FLI locates a tubing gas leak following unsuccessful wireline surveys
27 October 2023
A highly deviated alternating water and gas injection well offshore Qatar had a known but unverified tubing leak. Pressure build-up in the casing to tubing annulus during gas injection indicated an intermittent leak that was not detectable during water injection. The operator needed to locate the leak to install a straddle or patch and to be able to resume gas injection.
The zone of interest for the survey was from the surface to the production packer at 6,068ft. The well deviation built from around 1,000 ft reaching 80 degrees by 3,600 ft. At the packer depth the well was highly deviated (86 degrees) then continued to 22,415ft total depth with an open hole horizontal reservoir section.
Two previous attempts to verify the leak location using wireline multi-fingered caliper tools and noise logs had been unsuccessful, so FiberLine Intervention (FLI) was employed as an alternative solution. FLI is a standalone intervention system that installs bare optical fibre along the length of the wellbore. The fibre delivers distributed data in real-time, giving a dynamic picture of the entire well compared to single point readings from wireline tools.

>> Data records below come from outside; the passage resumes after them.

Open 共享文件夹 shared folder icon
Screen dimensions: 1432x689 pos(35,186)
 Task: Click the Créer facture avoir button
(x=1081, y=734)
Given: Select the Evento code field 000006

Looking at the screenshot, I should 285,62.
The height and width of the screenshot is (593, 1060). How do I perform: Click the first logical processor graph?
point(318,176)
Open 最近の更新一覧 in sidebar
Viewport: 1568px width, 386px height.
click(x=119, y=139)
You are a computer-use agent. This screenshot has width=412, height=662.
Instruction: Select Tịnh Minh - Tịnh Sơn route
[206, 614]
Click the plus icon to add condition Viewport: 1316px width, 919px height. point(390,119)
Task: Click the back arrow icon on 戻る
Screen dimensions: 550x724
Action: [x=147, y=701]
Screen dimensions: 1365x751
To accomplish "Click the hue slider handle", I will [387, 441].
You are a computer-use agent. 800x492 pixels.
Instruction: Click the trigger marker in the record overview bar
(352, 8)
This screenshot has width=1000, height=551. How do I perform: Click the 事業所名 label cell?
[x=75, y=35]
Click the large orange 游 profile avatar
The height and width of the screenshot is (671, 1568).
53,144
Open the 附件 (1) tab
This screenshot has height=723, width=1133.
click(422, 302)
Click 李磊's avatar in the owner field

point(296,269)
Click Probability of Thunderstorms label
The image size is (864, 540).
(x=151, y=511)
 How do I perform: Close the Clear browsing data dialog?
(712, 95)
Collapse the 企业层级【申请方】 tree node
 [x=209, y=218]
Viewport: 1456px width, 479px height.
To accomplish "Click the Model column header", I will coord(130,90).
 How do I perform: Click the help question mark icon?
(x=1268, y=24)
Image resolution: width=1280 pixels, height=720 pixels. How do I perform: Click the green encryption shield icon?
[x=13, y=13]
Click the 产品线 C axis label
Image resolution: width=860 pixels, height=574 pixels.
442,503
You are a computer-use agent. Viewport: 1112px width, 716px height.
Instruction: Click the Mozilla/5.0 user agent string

The FLI kit would be airfreighted to the wellsite from Aberdeen and two engineers would attend the site to provide 24-hour cover. The probe would be pumped to depth, deploying bare fibre down the well and across the zone of interest.
A 2.75” BI-FLI probe with distributed acoustic sensing (DAS) and distributed temperature sensing (DTS) fibre would be used with 3.725” pump down cups to pass through 3.750” tubing nipples.
Since the tubing leak was only active during gas injection, the well would be displaced to gas with the probe and fibre in the well, to activate the leak.
The pumpdown was completed in under two hours using injection quality seawater treated with friction reducer using spike pump. The first image below shows the FLI acoustic data used to monitor the pumpdown. In comparison, the time to tractor-in for the previous wireline logs was 5-1/2 to 6-1/2 hours.
The gas for the bullheading was taken from a nearby donor well but the available volume meant it was not possible to fully displace the well, with the final gas level sitting above the production packer. This meant that a continuous leak could not be actuated, but the annulus pressure was manipulated until a small intermittent tubing leak was detected by FLI. The leak signature was repeatable but lasted less than five minutes in each instance.
The acoustic response detected by FLI in the raw data was compelling and provided high confidence in the location of the leak which corresponded to a tubing connection. The black and white image below shows the raw DAS data indicating the actuation of the leak followed by a bubbling through of fluids.
The blue colour image below shows the ‘Quicklook’ DAS output from FLI provided to the client within 24 hours proving the leak had been located.
The operator now plans to set a straddle across the leaking tubing joint and intends to use FiberLine Intervention technology in future projects. The next well candidate is already lined up for a similar operation.
- FLI can be used to accurately detect tubing leaks in onshore and offshore wells.
- FLI’s bare fibre is highly sensitive and can detect small and intermittent acoustic signatures which would be hard to detect using other methods
- FLI’s field-proven pumpdown deployment technique enables access to highly deviated and horizontal wells without any detrimental effect on the fibre.
- FLI’s pump-down technique can reduce survey time by around 50% compared to tractor deployed wireline surveys.
- Distributed fibre sensing provides a complete profile of the well, monitoring changes in temperature and acoustics in real-time.
- High quality data and rapid results enable fast decision making and efficient remediation operations.
- FLI’s leak detection is useful for production and pre-abandonment operations.